MiniCPM-Llama3-V-2_5-gguf

Maintainer: openbmb

172

Last updated 6/27/2024

👁️

Property	Value
Model Link	View on HuggingFace
API Spec	View on HuggingFace
Github Link	No Github link provided
Paper Link	No paper link provided

Create account to get full access

Model overview

MiniCPM-Llama3-V-2_5-gguf is the latest model in the MiniCPM-V series developed by openbmb. It is built on the SigLip-400M and Llama3-8B-Instruct models, resulting in a total of 8B parameters. Compared to the previous MiniCPM-V 2.0 model, MiniCPM-Llama3-V-2_5-gguf has achieved significant performance improvements across a range of benchmarks, surpassing several widely used proprietary models.

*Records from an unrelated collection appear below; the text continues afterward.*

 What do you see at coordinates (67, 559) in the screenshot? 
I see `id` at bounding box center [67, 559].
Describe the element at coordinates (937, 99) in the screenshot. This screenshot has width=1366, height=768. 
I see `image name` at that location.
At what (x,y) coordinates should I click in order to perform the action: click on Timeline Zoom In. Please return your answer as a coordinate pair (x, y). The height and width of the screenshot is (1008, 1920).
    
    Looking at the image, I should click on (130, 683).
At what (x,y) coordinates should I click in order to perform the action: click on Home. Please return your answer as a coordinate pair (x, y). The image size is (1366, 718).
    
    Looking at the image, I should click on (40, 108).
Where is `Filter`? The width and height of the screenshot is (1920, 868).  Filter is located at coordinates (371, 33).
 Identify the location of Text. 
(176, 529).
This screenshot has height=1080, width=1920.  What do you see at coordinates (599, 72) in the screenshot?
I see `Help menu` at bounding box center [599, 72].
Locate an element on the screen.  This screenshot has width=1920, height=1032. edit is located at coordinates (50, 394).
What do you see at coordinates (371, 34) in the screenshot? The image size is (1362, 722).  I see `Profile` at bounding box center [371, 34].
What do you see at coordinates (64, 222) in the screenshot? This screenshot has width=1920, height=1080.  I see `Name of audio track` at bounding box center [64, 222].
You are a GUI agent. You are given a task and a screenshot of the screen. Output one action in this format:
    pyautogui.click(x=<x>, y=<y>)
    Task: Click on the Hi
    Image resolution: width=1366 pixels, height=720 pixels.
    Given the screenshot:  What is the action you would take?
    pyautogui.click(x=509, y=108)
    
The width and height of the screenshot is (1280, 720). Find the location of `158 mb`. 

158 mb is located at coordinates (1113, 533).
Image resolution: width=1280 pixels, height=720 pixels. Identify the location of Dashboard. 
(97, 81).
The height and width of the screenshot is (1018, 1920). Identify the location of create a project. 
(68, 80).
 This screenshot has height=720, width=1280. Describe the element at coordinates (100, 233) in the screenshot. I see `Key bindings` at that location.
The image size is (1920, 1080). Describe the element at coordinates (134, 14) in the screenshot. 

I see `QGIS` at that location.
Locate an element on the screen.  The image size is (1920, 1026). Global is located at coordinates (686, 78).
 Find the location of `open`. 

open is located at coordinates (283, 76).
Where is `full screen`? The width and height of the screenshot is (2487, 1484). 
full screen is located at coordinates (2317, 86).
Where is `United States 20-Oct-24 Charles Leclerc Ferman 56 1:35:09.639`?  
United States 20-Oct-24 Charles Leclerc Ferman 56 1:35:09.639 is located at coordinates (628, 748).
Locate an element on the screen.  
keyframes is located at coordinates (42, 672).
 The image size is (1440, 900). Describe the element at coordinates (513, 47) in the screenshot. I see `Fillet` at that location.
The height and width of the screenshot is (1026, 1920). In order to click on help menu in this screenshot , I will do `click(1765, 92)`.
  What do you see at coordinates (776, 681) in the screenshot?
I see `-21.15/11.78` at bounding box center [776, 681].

The model exhibits strong capabilities in areas like OCR, language understanding, and trustworthy behavior. It also supports over 30 languages through minimal instruction-tuning, and has been optimized for efficient deployment on edge devices. This model builds upon the work of the VisCPM, RLHF-V, LLaVA-UHD, and RLAIF-V projects from the openbmb team.

Model inputs and outputs

Inputs

Images: MiniCPM-Llama3-V-2_5-gguf can process images with any aspect ratio up to 1.8 million pixels.
Text: The model can engage in interactive conversations, processing user messages as input.

Outputs

Text: The model generates relevant and coherent text responses to user inputs.
Multimodal understanding: The model can combine its understanding of the input image and text to provide comprehensive, multimodal outputs.

Capabilities

MiniCPM-Llama3-V-2_5-gguf has demonstrated leading performance on a range of benchmarks, including TextVQA, DocVQA, OCRBench, OpenCompass, MME, MMBench, MMMU, MathVista, LLaVA Bench, RealWorld QA, and Object HalBench. It surpasses widely used proprietary models like GPT-4V-1106, Gemini Pro, Qwen-VL-Max, and Claude 3 with 8B parameters.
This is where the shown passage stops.